### Excerpt to read:
Other teams in FishTank 2025 finished real work too: an app connecting Big Island farmers directly with consumers (Fishineers), a Seed Book for home gardeners (KoolKidz), a Crop Prop Kit drip-irrigation system built around lessons from the COVID-19 supply chain shocks (Produce Protectors), scaled aquaponics designs (Solution Squad), a Feeding Our Own Destiny educational event built around traditional Hawaiian food production (Team Geen), and an accessible website to help older food suppliers buy and sell locally (Team Kinai). Twelve weeks. Eighteen teams. Real solutions.

“Please know how important your work is, not just for this competition but for the future of Hawaiʻi Island and the world. We need more local problem-solvers and young minds who want to think boldly and work collaboratively.”

Mayor Kimo Alameda, County of Hawaiʻi

Beyond FishTank

NexTech ran drone programming at six community events across East Hawaiʻi in 2025. Most were Hawaiʻi Science and Technology Museum (HSTM) Science Nights at Kaumana, Keaʻau, EB de Silva, Waiakea, and Waiakeawaena elementary schools. Combined attendance: 1,030. Eighteen high school student mentors from the Waiakea High School Engineering Club contributed 81 volunteer hours teaching younger kids to fly. The mentors got leadership experience and a resume line. The kids got their first time at the controls.

The 3D Printer Program is one of NexTech's quieter wins. NexTech loans a printer to a Hawaiʻi Island family for six weeks. A mentor walks the family through CAD basics. The student designs, prints, and finishes a project. The whole household learns alongside them. Six rounds in the 2024-25 school year. Fifty-seven students. One hundred fourteen total participants once family members are counted. Most students had never used CAD before they started. Most walked away with a portfolio piece for a high school application or science fair.

For grades 3 through 5, NexTech ran two STEM Exploration Days. The first, with the Hawaiʻi Community College Agriculture Program at Panaʻewa, taught families plant science through hydroponics, fertilizer chemistry, and the Kratky Method, a low-cost non-circulating hydroponic system anyone can run at home. The second, with Dr. Emi Leung of Keiki Labs, ran chemistry through candy making and ended with families launching their own bottle rockets. A third grader who launches a rocket with her dad in 2025 is the kind of student who signs up for FishTank in 2028.

### Extracted information:
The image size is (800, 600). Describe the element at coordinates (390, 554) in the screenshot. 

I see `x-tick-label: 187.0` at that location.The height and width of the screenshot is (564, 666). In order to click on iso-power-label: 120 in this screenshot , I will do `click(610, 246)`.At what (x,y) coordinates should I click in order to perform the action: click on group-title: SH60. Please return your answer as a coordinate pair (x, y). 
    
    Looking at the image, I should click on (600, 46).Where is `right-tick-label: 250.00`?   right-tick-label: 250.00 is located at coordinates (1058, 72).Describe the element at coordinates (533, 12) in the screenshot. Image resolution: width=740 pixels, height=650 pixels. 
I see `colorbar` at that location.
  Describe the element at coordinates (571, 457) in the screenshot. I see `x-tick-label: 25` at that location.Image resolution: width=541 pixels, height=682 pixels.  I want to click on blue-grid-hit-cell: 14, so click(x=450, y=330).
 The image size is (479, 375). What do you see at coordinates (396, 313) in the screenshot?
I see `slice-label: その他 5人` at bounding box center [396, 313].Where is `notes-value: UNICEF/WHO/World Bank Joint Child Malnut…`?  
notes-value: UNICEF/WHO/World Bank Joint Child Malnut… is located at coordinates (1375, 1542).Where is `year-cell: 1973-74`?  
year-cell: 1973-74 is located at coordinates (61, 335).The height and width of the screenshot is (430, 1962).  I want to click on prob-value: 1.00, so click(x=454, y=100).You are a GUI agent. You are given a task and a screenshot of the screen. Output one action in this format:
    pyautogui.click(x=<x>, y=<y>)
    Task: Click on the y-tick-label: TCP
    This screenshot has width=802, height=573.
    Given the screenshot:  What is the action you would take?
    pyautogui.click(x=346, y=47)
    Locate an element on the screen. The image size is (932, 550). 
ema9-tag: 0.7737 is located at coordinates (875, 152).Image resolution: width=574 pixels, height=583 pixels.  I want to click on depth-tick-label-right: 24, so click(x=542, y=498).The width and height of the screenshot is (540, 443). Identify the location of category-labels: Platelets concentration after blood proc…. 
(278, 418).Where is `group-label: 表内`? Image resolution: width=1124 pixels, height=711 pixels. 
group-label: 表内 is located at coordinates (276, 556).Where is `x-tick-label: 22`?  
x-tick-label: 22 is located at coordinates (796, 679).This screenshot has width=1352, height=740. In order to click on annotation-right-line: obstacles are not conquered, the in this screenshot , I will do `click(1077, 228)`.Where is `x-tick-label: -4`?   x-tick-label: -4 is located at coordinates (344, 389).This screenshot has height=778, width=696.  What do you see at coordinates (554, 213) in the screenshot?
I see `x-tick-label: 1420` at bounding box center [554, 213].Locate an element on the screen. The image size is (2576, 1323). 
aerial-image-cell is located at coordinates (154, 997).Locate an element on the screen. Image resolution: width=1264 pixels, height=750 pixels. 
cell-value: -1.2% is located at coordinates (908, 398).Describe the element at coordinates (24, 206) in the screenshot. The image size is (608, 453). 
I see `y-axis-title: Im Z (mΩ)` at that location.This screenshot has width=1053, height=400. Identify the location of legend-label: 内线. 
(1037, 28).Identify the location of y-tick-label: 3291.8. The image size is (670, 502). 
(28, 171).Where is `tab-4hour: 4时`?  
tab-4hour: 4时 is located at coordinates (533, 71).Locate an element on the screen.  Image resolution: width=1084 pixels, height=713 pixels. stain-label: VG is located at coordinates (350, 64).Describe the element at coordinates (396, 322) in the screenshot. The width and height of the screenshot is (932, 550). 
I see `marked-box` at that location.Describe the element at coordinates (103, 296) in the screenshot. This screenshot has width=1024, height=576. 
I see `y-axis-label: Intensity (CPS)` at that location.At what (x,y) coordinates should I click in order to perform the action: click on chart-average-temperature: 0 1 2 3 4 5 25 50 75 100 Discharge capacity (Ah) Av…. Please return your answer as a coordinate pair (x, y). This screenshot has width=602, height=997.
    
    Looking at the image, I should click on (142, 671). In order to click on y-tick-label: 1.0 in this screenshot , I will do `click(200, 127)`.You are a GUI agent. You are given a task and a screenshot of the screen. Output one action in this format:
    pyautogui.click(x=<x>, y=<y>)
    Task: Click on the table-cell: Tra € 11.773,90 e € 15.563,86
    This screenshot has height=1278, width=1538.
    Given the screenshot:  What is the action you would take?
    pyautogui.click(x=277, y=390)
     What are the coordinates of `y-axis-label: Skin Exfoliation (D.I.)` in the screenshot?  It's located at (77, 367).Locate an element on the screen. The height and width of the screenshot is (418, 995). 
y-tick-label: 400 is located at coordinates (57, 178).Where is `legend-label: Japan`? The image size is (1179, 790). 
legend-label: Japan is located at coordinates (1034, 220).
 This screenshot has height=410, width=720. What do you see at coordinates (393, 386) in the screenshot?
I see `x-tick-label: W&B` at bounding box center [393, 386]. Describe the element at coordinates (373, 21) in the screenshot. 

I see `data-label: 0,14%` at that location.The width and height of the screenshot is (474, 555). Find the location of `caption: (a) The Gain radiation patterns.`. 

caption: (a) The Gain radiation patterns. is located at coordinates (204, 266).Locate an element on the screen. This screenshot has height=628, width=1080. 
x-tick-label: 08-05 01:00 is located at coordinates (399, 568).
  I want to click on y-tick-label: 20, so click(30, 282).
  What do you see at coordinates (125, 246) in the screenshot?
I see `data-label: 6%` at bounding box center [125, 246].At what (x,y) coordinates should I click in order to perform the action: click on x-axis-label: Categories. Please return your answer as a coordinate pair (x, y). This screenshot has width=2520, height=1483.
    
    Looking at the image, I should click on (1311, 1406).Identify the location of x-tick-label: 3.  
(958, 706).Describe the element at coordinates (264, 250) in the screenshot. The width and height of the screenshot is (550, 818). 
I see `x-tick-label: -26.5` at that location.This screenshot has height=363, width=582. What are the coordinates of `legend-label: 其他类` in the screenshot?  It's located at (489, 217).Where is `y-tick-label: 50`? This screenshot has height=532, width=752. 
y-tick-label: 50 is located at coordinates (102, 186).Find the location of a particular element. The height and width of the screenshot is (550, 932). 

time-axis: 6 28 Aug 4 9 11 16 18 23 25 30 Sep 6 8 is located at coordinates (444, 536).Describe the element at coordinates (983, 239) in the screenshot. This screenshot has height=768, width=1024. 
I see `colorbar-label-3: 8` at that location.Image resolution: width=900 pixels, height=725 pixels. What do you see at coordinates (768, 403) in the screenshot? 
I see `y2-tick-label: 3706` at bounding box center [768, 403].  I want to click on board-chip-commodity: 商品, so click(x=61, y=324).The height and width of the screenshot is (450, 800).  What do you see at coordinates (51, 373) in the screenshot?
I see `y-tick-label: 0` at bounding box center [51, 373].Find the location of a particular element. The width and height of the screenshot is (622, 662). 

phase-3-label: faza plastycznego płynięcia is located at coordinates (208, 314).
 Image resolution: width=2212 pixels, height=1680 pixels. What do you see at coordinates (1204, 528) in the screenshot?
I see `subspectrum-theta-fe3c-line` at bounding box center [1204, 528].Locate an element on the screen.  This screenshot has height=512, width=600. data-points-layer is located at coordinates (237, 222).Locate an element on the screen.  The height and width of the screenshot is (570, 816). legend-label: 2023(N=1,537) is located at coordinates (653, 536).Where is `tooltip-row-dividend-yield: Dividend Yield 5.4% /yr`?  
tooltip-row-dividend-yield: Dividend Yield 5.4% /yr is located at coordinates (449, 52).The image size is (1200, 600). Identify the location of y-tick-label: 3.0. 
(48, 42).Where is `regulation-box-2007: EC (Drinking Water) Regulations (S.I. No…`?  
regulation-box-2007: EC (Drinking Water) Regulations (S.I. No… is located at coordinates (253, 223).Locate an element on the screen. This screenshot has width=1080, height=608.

### What this task involves:
Could you continue the piece on NexTech's 2025 youth STEM programs, picking up right after its final sentence about the third grader who signs up for FishTank in 2028?

### Exercise answer:
What's Next: 2026 Programs

NexTech is moving FishTank from competition to classroom. The competition format will not run in 2026. Instead, NexTech is building a FishTank Classroom Curriculum designed to reach hundreds of students in their schools rather than dozens through a competition. The curriculum will be designed and tested in 2026 and piloted in 2027.

Other 2026 programs are open or opening to enrollment:

•       STEM Exploration Days for grades 3 through 5, spring and summer.

•       Drone outreach at Hilo Intermediate, Keonepoko, Naʻalehu, and Kaʻū schools.

•       3D Printer Program for the 2026-27 school year (grades 6 through 12).

•       Middle School STEM Camp during fall break in October.

•       Nā ʻAlalā: Youth Innovation and Conservation Project, with ʻĀwili and the Keauhou Bird Conservation Center.

 

If you're a parent, guardian, teacher, or student who wants to be part of any of these programs, the place to start is nextechhawaii.org. Sign up there or email admin@nextechhawaii.org.

NexTech's programs are tuition-free by design. They're also limited by what volunteers, mentors, and partners can deliver. If you're a Hawaiʻi Island professional in agriculture, engineering, technology, education, or a related field, NexTech needs subject-matter experts, judges, pitch coaches, and program mentors. The same email reaches the volunteer coordinator.

Hawaiʻi Island's next generation of scientists, engineers, farmers, and inventors is already here. The students named here did the work. The students not named did just as much. The programs continue in 2026, and the door is open.